Foreign currency exposures associated with international fixed interest are hedged to the New Zealand dollar. We actively manage the fund’s currency exposures associated with international and Australian equities, and listed property. As at 31 December 2021, these exposures represented 21.05% of the value of the fund. After allowing for foreign currency hedges in place, approximately 12.72% of the value of the fund was unhedged and exposed to foreign currency risk.
This is not a recommendation to buy or sell any financial product and does not take your personal circumstances into account. All opinions reflect our judgement on the date of communication and may change without notice. Past performance is not a reliable guide to future performance.
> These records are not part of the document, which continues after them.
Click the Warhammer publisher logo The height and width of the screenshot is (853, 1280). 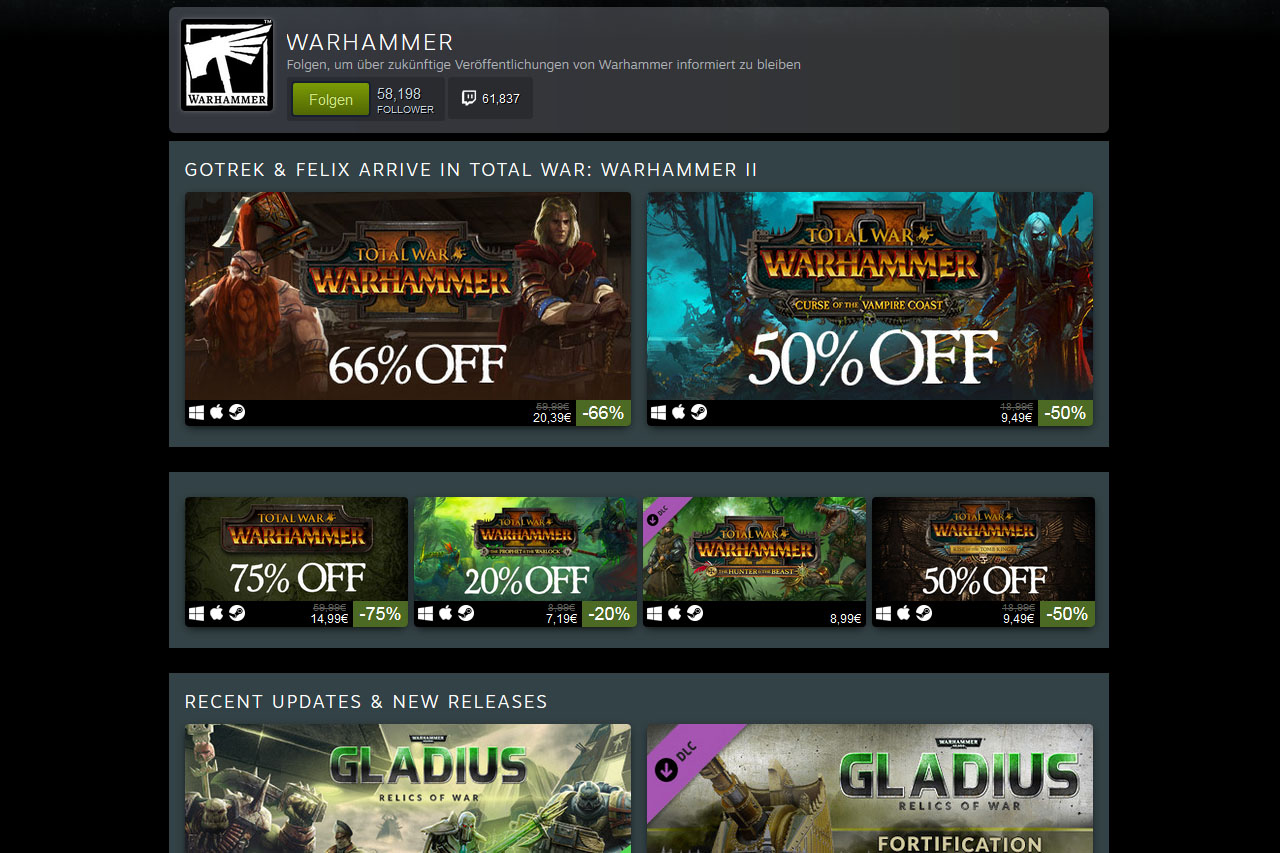[x=227, y=65]
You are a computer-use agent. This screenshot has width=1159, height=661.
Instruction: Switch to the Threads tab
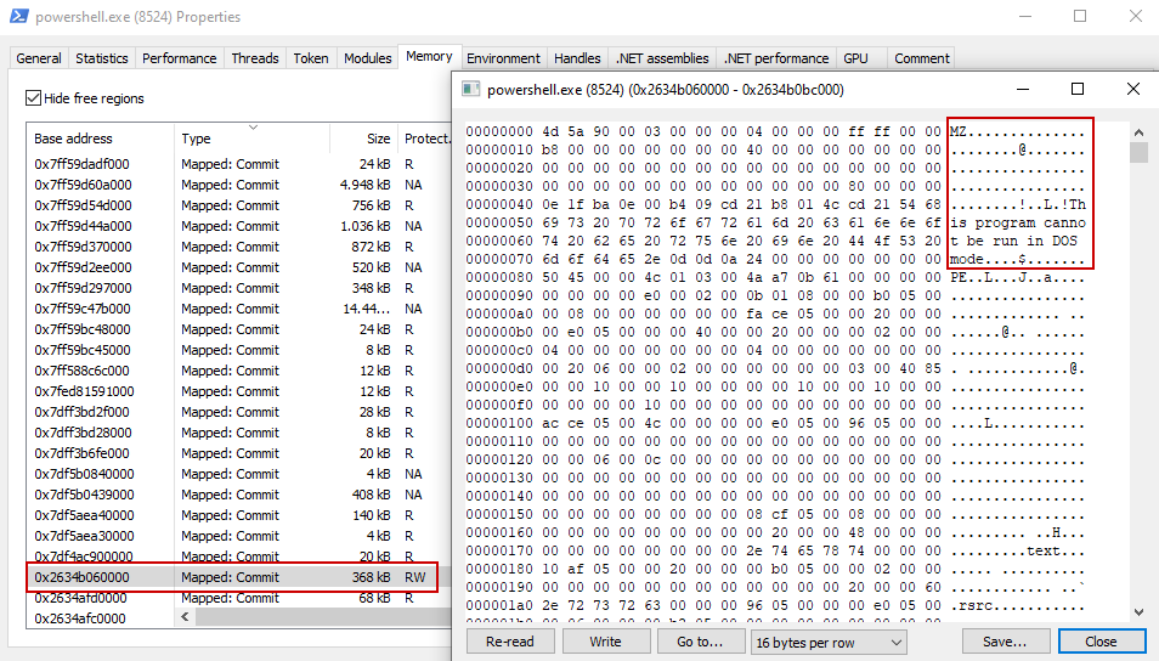(x=255, y=58)
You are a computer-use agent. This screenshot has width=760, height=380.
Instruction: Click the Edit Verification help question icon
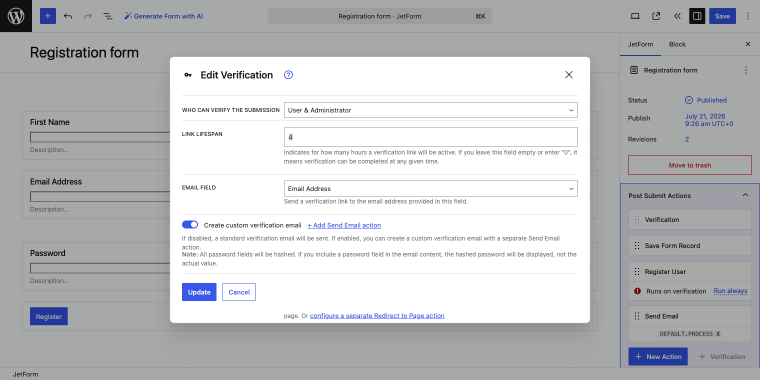click(288, 75)
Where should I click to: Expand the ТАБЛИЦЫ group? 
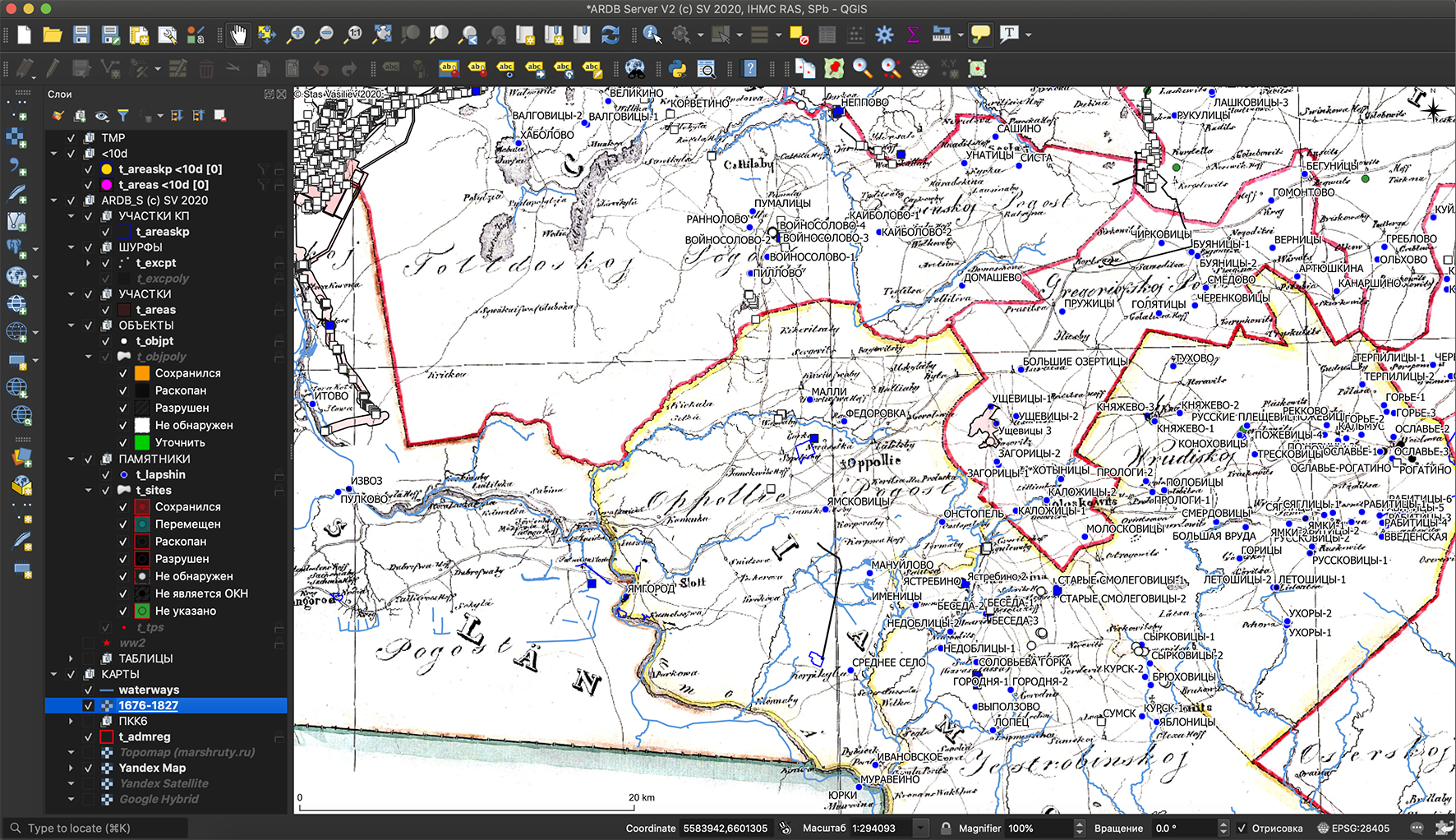[71, 658]
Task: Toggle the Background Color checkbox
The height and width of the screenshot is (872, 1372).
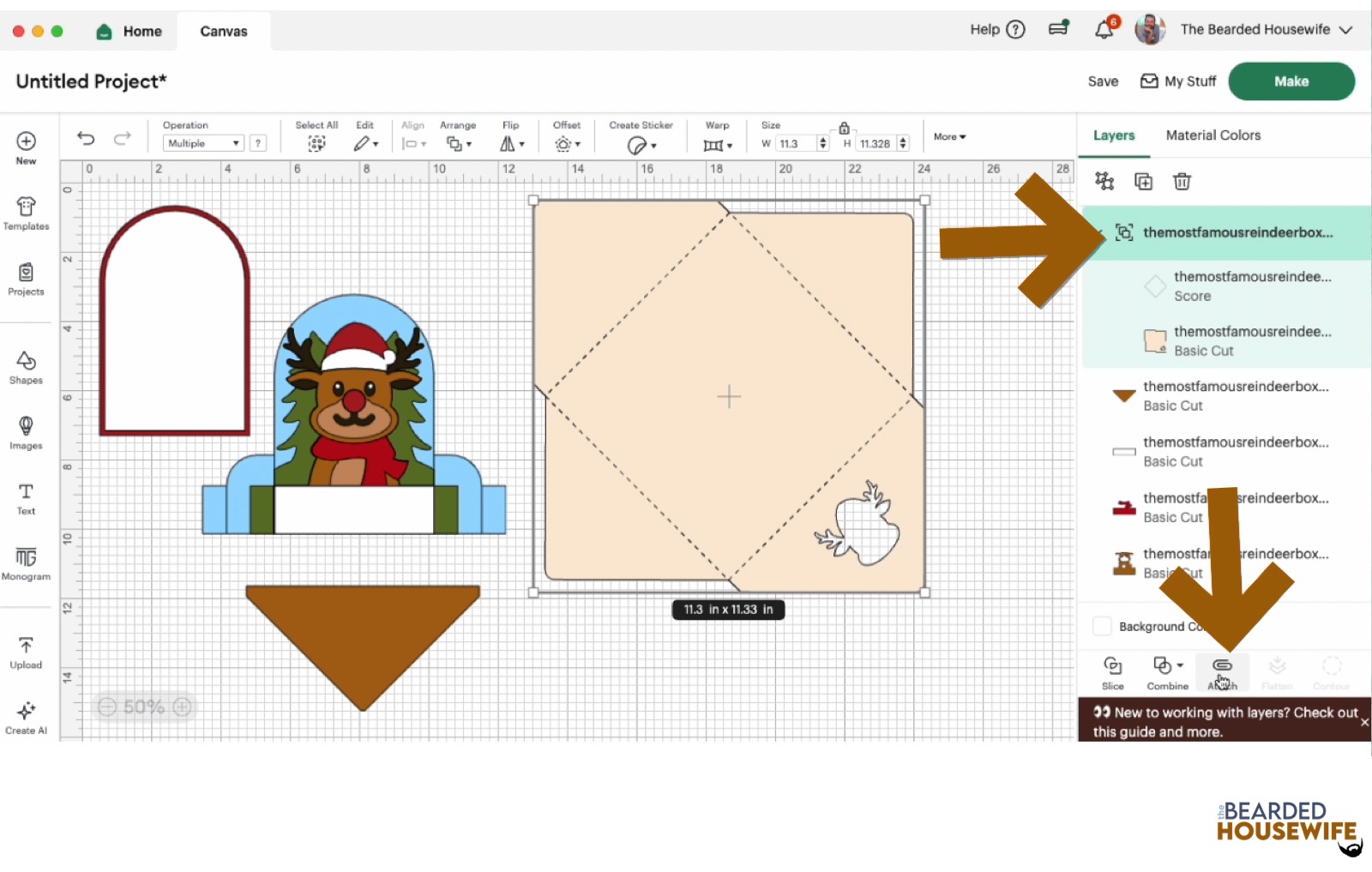Action: click(x=1102, y=626)
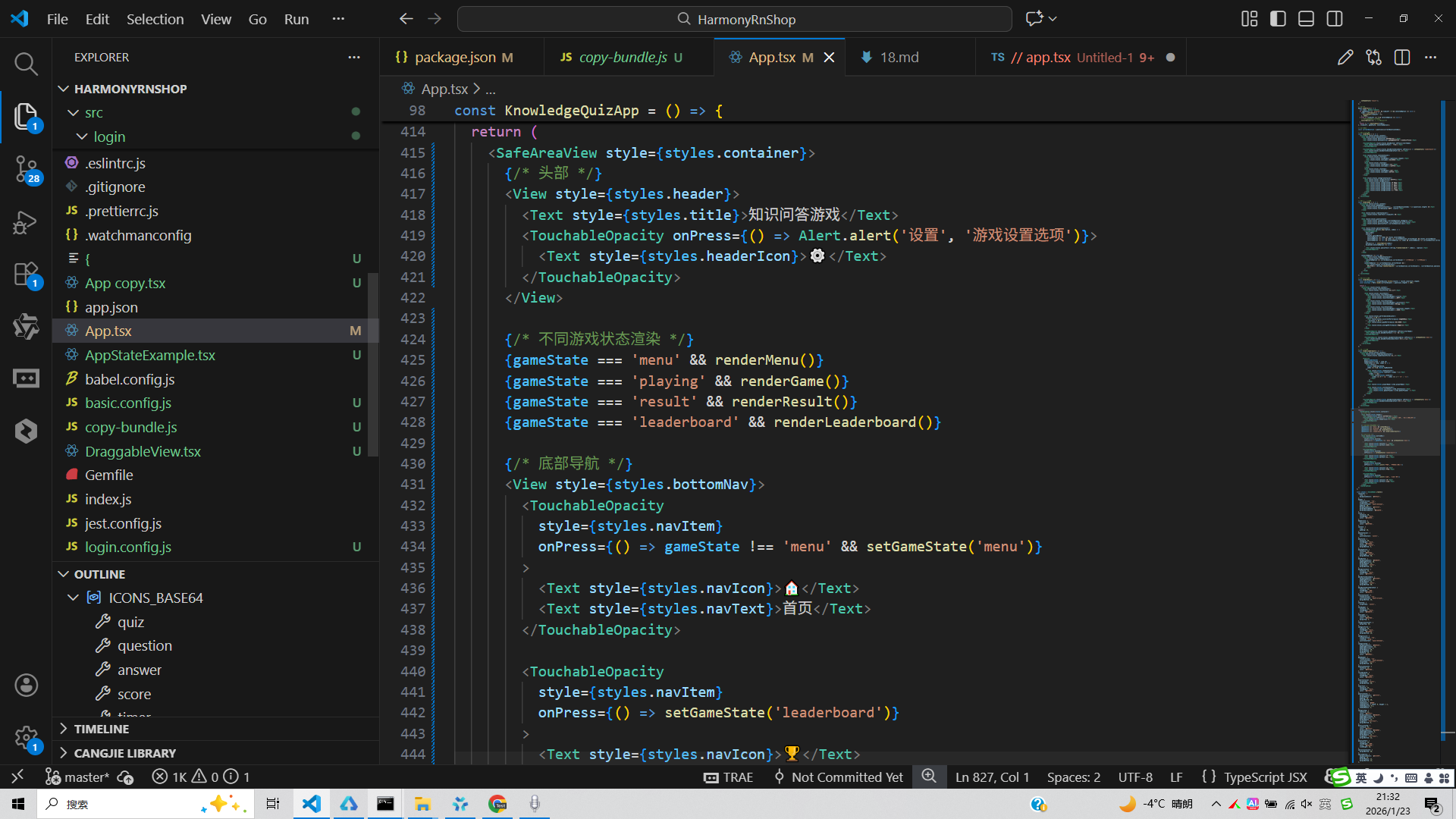This screenshot has width=1456, height=819.
Task: Open Source Control view with 28 changes
Action: pos(26,168)
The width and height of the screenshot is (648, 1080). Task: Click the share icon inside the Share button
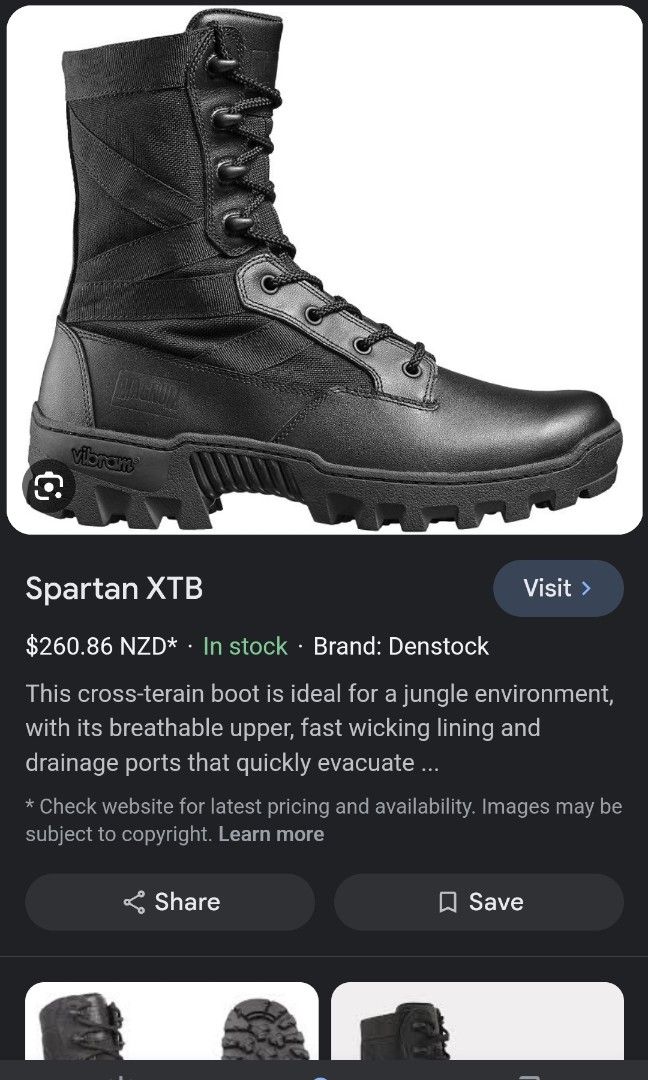click(133, 901)
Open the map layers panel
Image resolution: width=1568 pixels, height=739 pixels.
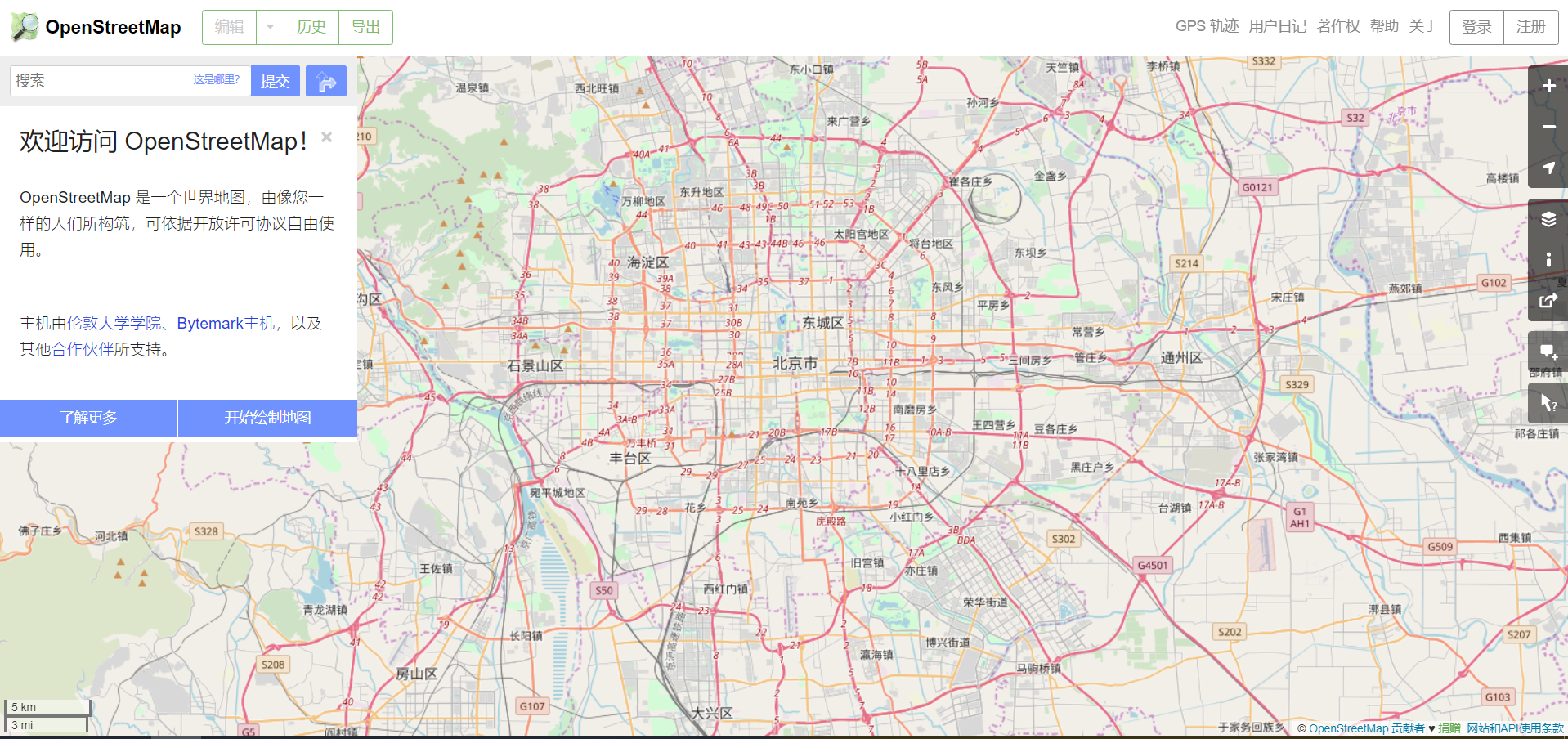(1548, 219)
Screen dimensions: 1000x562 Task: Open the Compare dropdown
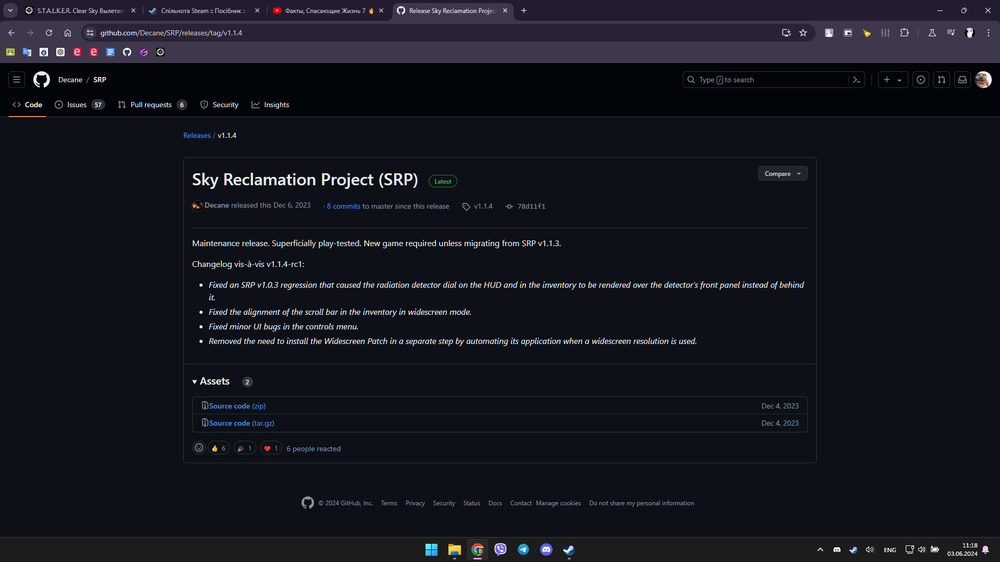click(782, 173)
We recommend you take financial advice before making investment decisions. We have prepared this web page in good faith based on information obtained from other sources, but we do not guarantee the accuracy of that information. We do not make any representation or warranty (express or implied) that this web page is accurate, complete, or current and to the maximum extent permitted by law disclaim any liability for loss which may be incurred by any person relying on this web page.